◆ Input data ◆
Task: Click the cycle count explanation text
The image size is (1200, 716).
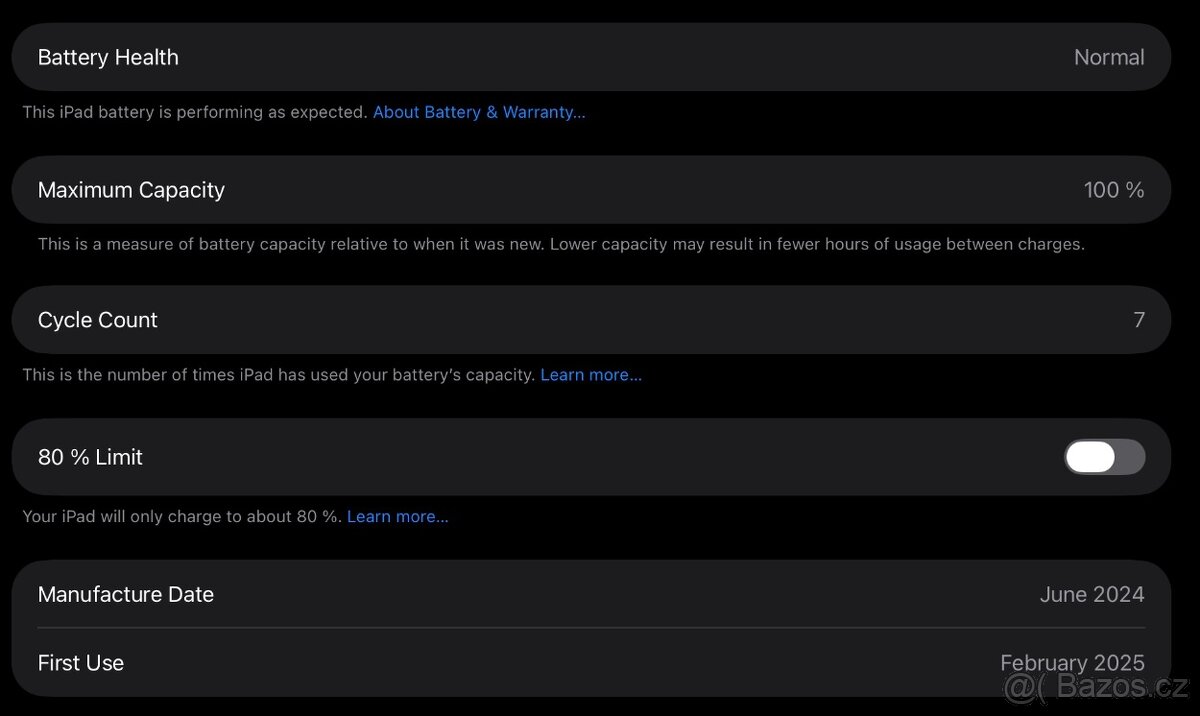Action: (x=278, y=375)
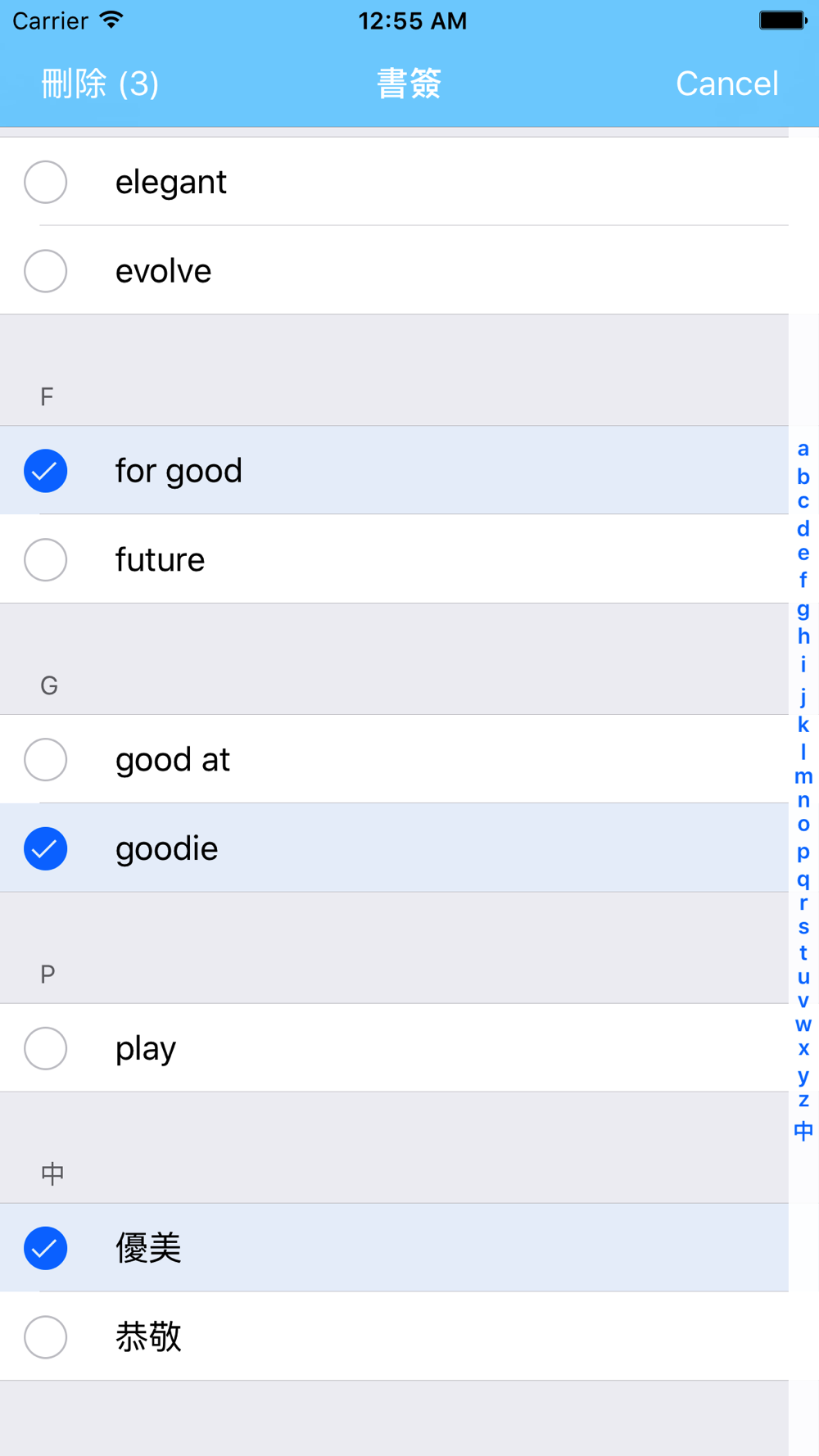
Task: Select the play bookmark circle
Action: [46, 1048]
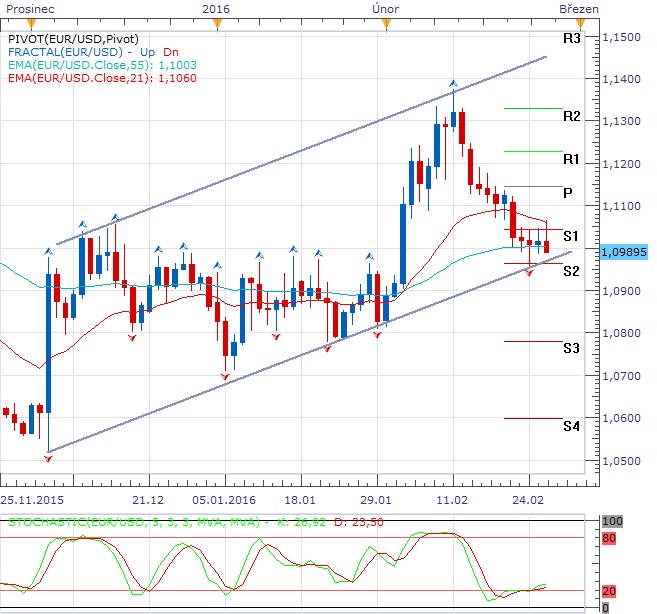Select the S3 support level label
Viewport: 657px width, 614px height.
pyautogui.click(x=572, y=348)
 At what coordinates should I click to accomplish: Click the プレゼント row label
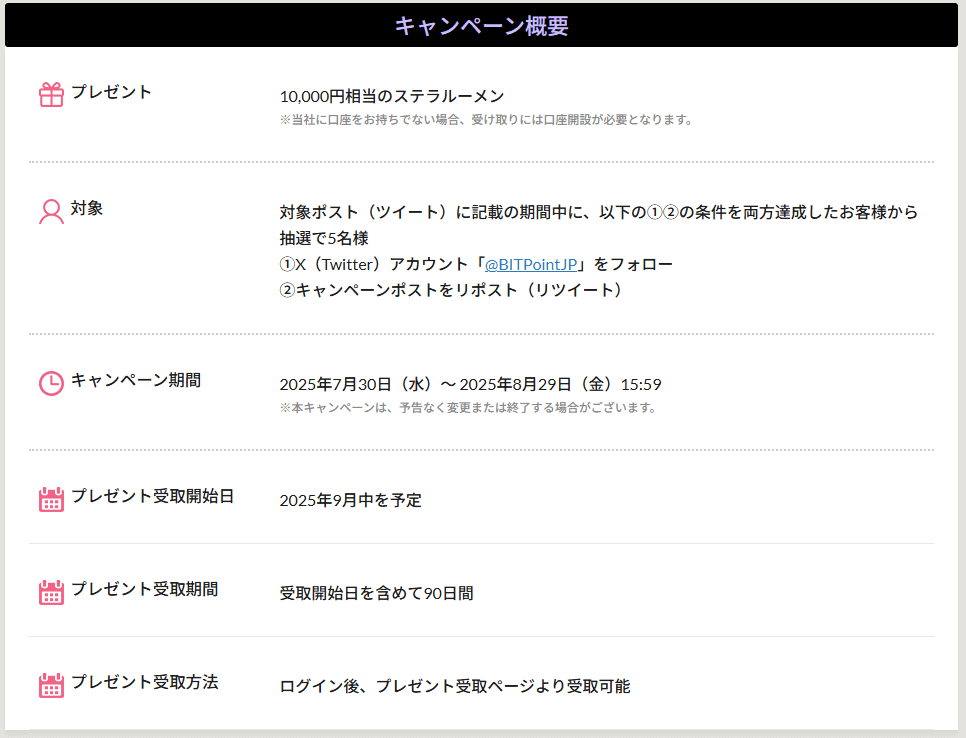(x=111, y=92)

◆ What you need to do ◆
Print every entry exactly. Pictures are not part of the copy.

◆ Written answer ◆
Task: Click the cycle count explanation text
The image size is (1200, 716).
Action: (x=278, y=375)
Task: Select the play bookmark circle
Action: [46, 1048]
Select the S3 support level label
Viewport: 657px width, 614px height.
pyautogui.click(x=572, y=348)
 At what coordinates should I click to accomplish: Click the プレゼント row label
(x=111, y=92)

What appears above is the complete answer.